___ Source document ___

Posted by Sergei Glazunov and Mark Brand, Project Zero
Introduction
It was a normal week in the Project Zero office when we got an interesting email from the Chrome team — they’d been looking into a serious crash that was happening occasionally on Android builds of Chrome, but hadn’t made much progress. The same crash had then briefly reproduced on ClusterFuzz; with a test-case which referenced an external website — but it wasn’t reproducing any more, and it seemed likely that the next step was going to be to wait until the bug started reproducing again.
We took a quick look at the details they had, and decided that this issue looked important enough for us to spend some time helping the Chrome team to figure out what was happening. A large part of our motivation here came from the concern that perhaps this external website was intentionally triggering a vulnerable code path (spoiler alert: it wasn’t). The issue also looked to be readily exploitable — the ASAN trace that we had showed an out-of-bounds heap write with what was likely data read from the network.

___

Exercise task 1:
In the Project Zero post, what did the ASAN trace show?

___ Provided records ___

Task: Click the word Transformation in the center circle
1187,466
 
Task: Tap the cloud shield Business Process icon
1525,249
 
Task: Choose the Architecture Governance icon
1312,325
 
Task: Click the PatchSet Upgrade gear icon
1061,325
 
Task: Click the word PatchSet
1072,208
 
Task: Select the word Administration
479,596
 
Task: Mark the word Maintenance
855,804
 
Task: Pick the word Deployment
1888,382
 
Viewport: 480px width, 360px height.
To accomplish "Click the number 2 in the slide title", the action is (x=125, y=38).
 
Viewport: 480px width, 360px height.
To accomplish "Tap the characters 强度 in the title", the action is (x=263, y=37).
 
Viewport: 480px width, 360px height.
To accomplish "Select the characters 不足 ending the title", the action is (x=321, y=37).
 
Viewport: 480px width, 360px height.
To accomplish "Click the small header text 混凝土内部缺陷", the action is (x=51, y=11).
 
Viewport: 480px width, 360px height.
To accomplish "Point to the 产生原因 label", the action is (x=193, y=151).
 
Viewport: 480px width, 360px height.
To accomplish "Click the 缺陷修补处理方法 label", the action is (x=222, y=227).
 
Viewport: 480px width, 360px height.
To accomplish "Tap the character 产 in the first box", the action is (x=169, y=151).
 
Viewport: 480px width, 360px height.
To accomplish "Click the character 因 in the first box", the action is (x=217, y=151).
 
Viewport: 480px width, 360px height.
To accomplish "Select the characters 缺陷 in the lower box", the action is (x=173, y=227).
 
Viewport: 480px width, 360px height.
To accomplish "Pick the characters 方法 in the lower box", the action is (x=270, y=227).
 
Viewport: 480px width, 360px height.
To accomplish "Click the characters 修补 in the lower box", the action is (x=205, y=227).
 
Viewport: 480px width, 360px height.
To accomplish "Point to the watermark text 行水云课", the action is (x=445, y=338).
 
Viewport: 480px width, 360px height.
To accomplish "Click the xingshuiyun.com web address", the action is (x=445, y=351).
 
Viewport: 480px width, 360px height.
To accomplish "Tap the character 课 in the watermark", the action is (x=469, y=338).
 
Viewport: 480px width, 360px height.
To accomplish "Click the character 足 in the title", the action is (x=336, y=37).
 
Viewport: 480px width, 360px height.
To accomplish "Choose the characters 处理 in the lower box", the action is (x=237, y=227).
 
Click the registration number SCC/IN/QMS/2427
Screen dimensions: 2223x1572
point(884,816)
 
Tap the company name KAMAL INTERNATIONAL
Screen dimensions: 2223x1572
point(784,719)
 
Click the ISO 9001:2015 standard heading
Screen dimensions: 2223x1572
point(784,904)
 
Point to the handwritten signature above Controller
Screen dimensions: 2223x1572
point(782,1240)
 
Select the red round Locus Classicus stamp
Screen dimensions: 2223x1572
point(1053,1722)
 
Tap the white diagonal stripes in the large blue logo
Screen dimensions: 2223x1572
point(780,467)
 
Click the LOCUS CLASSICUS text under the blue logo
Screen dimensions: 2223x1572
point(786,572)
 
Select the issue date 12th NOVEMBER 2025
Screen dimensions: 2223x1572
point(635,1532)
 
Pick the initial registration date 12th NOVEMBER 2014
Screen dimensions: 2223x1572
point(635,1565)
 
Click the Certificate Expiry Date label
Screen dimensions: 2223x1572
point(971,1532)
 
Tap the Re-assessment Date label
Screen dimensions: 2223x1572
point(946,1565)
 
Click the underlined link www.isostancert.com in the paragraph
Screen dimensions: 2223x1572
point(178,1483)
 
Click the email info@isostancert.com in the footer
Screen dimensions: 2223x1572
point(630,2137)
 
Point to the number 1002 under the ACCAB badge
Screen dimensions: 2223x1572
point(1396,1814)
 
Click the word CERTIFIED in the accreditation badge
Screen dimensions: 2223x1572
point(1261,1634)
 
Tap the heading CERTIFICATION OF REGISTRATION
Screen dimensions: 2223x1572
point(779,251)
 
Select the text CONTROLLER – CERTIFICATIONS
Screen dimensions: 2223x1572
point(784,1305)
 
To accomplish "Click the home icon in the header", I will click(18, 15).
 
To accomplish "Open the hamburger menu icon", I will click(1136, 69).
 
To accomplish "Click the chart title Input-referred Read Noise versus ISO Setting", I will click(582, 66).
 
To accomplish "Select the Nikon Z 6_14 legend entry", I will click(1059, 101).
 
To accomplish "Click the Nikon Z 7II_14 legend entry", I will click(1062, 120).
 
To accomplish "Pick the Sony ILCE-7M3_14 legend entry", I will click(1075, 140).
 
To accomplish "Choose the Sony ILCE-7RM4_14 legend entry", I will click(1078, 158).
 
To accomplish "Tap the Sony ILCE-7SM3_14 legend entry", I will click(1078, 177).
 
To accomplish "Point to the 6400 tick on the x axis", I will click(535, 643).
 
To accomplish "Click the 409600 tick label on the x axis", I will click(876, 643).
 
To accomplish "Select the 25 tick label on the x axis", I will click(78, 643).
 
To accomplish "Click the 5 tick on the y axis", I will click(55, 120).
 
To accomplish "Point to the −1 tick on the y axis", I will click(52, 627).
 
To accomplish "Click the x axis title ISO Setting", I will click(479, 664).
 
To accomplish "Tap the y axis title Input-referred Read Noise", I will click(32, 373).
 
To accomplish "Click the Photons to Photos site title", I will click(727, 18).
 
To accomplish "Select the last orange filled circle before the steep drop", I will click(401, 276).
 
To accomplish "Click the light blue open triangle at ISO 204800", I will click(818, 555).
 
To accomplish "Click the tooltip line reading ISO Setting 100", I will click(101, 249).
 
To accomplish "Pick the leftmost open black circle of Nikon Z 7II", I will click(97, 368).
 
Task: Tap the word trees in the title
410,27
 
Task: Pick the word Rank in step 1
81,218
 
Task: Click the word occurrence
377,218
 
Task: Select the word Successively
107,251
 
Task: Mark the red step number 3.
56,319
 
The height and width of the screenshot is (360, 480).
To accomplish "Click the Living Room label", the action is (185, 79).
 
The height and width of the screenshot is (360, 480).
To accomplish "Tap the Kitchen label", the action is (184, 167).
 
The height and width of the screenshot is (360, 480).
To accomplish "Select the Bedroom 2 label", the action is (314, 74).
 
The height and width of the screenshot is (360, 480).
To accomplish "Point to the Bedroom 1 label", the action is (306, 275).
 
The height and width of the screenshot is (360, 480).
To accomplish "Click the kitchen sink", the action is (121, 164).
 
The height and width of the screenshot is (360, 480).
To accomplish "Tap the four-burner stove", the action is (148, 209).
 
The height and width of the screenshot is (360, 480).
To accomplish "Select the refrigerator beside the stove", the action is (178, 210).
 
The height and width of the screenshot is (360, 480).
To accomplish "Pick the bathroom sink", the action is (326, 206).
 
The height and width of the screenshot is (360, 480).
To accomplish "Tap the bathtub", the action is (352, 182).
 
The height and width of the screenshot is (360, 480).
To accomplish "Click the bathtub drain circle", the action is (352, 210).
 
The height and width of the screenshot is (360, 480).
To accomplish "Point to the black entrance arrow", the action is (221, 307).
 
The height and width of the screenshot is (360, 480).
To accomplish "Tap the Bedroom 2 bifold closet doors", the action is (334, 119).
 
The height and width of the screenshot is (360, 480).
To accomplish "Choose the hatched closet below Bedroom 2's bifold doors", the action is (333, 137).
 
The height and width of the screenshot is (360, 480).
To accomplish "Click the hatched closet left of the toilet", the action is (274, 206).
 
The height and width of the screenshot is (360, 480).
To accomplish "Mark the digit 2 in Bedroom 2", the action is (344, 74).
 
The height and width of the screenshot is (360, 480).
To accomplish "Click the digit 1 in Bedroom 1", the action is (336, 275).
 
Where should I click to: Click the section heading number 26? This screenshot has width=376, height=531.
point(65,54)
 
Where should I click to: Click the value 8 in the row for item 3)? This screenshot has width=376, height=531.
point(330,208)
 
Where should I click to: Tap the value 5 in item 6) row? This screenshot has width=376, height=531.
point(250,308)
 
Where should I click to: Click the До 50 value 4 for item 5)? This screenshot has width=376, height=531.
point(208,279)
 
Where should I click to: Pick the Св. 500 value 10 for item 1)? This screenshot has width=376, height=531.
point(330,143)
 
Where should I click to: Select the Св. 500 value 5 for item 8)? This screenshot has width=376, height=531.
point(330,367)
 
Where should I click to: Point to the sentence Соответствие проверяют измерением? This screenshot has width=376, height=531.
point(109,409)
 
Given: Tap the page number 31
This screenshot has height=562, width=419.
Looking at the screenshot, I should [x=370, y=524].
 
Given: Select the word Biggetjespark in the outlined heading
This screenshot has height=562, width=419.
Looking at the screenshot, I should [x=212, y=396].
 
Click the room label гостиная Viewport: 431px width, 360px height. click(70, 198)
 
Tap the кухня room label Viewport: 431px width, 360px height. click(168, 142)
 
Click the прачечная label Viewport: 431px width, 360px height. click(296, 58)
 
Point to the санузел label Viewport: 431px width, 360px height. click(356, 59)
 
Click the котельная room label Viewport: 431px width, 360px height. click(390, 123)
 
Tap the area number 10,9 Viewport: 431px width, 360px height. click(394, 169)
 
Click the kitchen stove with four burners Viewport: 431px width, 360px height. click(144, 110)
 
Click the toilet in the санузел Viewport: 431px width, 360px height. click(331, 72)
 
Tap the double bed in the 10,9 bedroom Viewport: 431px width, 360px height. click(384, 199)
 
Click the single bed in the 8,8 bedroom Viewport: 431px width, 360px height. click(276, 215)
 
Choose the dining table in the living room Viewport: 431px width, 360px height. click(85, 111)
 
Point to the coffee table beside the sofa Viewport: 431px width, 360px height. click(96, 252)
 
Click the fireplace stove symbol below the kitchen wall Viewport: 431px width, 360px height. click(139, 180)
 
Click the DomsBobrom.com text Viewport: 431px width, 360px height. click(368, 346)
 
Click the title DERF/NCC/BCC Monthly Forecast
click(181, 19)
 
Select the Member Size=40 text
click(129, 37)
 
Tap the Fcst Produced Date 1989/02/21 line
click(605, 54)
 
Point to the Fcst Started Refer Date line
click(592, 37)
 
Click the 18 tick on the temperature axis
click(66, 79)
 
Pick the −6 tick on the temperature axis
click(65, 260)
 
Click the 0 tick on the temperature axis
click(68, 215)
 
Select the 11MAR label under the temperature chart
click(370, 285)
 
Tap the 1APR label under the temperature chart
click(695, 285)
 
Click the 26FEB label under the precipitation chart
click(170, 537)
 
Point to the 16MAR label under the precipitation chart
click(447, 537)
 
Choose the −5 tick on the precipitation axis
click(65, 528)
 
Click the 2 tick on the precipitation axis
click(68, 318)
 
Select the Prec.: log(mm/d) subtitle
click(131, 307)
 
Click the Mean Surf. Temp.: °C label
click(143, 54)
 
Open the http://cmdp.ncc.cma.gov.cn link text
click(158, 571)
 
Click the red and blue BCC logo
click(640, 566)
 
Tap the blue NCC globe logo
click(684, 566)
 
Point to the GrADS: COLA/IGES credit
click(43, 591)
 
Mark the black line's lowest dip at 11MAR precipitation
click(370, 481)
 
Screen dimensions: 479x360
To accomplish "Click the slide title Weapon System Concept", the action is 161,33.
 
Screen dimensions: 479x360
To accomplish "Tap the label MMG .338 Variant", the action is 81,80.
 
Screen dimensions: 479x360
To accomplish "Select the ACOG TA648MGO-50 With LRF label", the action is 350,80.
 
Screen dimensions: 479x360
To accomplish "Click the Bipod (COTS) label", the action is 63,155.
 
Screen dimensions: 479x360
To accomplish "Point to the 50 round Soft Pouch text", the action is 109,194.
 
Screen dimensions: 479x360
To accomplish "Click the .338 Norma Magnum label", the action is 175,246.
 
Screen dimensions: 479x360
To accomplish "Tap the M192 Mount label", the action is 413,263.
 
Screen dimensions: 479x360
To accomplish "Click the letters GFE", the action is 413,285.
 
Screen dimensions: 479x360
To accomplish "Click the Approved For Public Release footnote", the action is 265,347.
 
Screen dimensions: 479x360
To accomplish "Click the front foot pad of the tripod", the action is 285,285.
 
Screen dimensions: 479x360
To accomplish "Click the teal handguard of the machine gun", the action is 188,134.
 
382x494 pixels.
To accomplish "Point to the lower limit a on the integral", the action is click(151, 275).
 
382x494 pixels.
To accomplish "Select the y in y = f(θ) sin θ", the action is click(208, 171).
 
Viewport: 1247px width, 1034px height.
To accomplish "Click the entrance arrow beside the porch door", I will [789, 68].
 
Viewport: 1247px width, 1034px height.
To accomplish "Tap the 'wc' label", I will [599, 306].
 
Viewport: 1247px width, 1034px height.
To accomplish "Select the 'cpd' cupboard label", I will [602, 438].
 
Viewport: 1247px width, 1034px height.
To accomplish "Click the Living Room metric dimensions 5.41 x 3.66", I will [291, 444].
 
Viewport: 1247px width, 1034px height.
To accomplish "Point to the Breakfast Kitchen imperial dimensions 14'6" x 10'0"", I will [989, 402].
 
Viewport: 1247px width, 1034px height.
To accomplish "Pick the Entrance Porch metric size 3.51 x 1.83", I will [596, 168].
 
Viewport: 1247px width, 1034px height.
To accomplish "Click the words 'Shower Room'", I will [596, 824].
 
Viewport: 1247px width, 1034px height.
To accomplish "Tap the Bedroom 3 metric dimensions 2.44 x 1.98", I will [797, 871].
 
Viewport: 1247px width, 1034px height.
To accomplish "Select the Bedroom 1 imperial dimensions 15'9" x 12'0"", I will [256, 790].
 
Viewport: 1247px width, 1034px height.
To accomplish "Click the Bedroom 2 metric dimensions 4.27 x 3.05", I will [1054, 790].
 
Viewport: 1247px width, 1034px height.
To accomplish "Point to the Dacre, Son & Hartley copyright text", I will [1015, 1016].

___

Exercise task 2:
From the rows, extract word for word the lines from the one with "Point to the GrADS: COLA/IGES credit" to the one with "click(370, 481)", including both of those lines.

Exercise result 1:
An out-of-bounds heap write with what was likely data read from the network.

Exercise result 2:
Point to the GrADS: COLA/IGES credit
click(43, 591)
 
Mark the black line's lowest dip at 11MAR precipitation
click(370, 481)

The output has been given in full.